This post is a quickie from economist Mary Parry, and I’m not sure if I am being fair to what he is actually saying here, but this is what he says:
Megabus is a great example of a competitive, flexible, low-cost (sometimes free), consumer-driven, market-based solution to inter-city transportation that has thrived without any government subsidies, tax breaks or taxpayer funding. Contrast that alternative to government transportation options like Amtrak and high-speed rail proposals that are the opposite: non-competitive, inflexible, high-cost, politician-driven, and not market-based, requiring massive amounts of taxpayer funding and subsidies.

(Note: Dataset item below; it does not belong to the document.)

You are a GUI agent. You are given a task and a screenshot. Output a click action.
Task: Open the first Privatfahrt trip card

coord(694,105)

He starts out with talking about Megabus’s free ticket promotions, and says that Amtrak has never given away tickets. Not sure if they have, but regional metro agencies do so routinely as a matter of promoting their service. I’m not sure that matters all that much.

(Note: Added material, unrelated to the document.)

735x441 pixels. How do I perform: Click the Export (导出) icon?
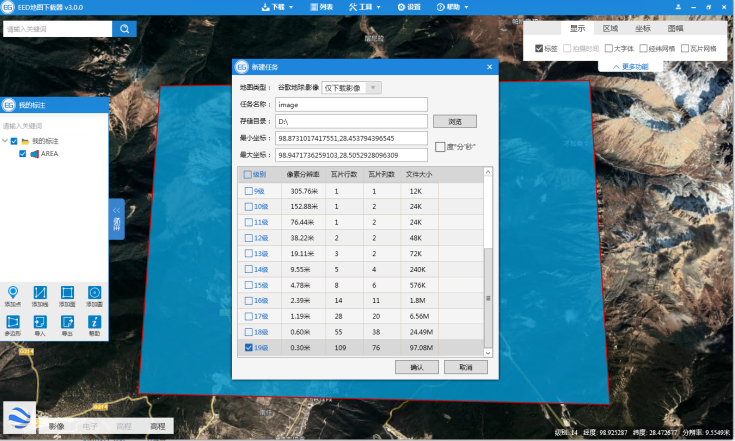pyautogui.click(x=67, y=323)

The real question is whether Perry is right in that MegaBus would be a good alternative to building billions of HSR in California.

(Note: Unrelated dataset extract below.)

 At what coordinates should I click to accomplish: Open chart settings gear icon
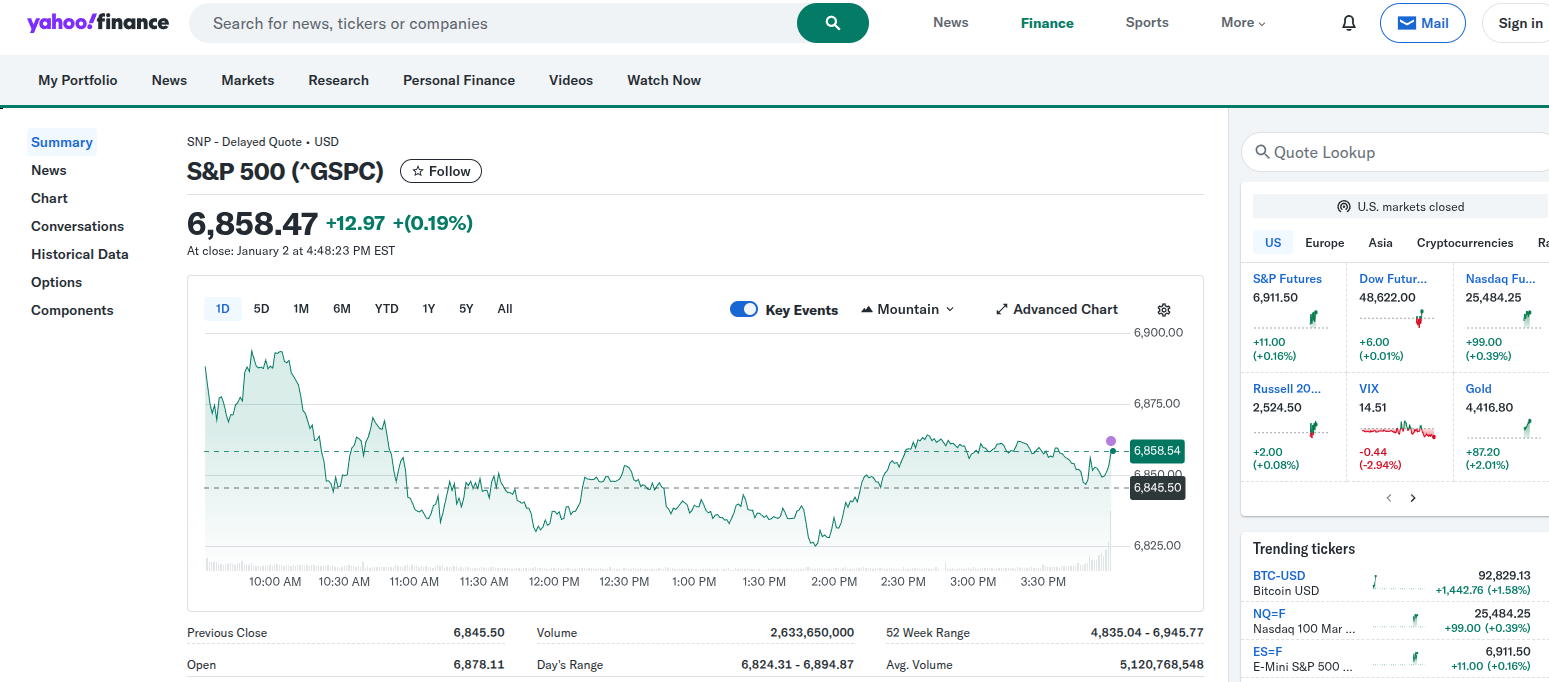1163,310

If you look at the information in the CAHSRA business plan (pdf link), despite all the ballyhoo about “taking cars off the road”, most of the market capture of other high speed rail companies comes from airline travel:
Yes, the car mode share shrinks, but the air mode share really shrinks. It would be really interesting to if there were Megabus type services in parallel with European HSR and what happened to those businesses when the HSR got built.
Remember that it is possible for total car usage to go up if aggregate travel demand goes up, even as mode share shrinks. So we might not be taking cars off the road, but putting fewer cars on the road in the future than if we didn’t provide the HSR. Those are somewhat things analytically.
However, Megabus had a West Coast Line they closed in 2008. Here’s why:
When asked for a comment, Dale Moser, president and COO of megabus.com, offered the following statement to Suite101 Budget Travel:
“Due to ridership growth trends, megabus.com no longer serves the West Coast. We take megabus.com to different markets and try to create positive ridership trends and if we can’t we move on to new markets. As megabus.com’s service continues to thrive in the Midwest and the Northeast megabus.com looks forward to the possibility of returning to the West Coast should there be adequate demand.”
So the California Business Plan is predicting a lot of passengers by 2040:
So currently the LA to SF corridor does not have sufficient demand for MegaBus service for the company to keep it rolling. But it does have sufficient demand to make a HSR company $2 billion (am I reading that right?) in revenue in another 30 years.
Proponents will tell me that HSR is so much better than MegaBus that the services are simply not comparable. I’m not sure what to think here.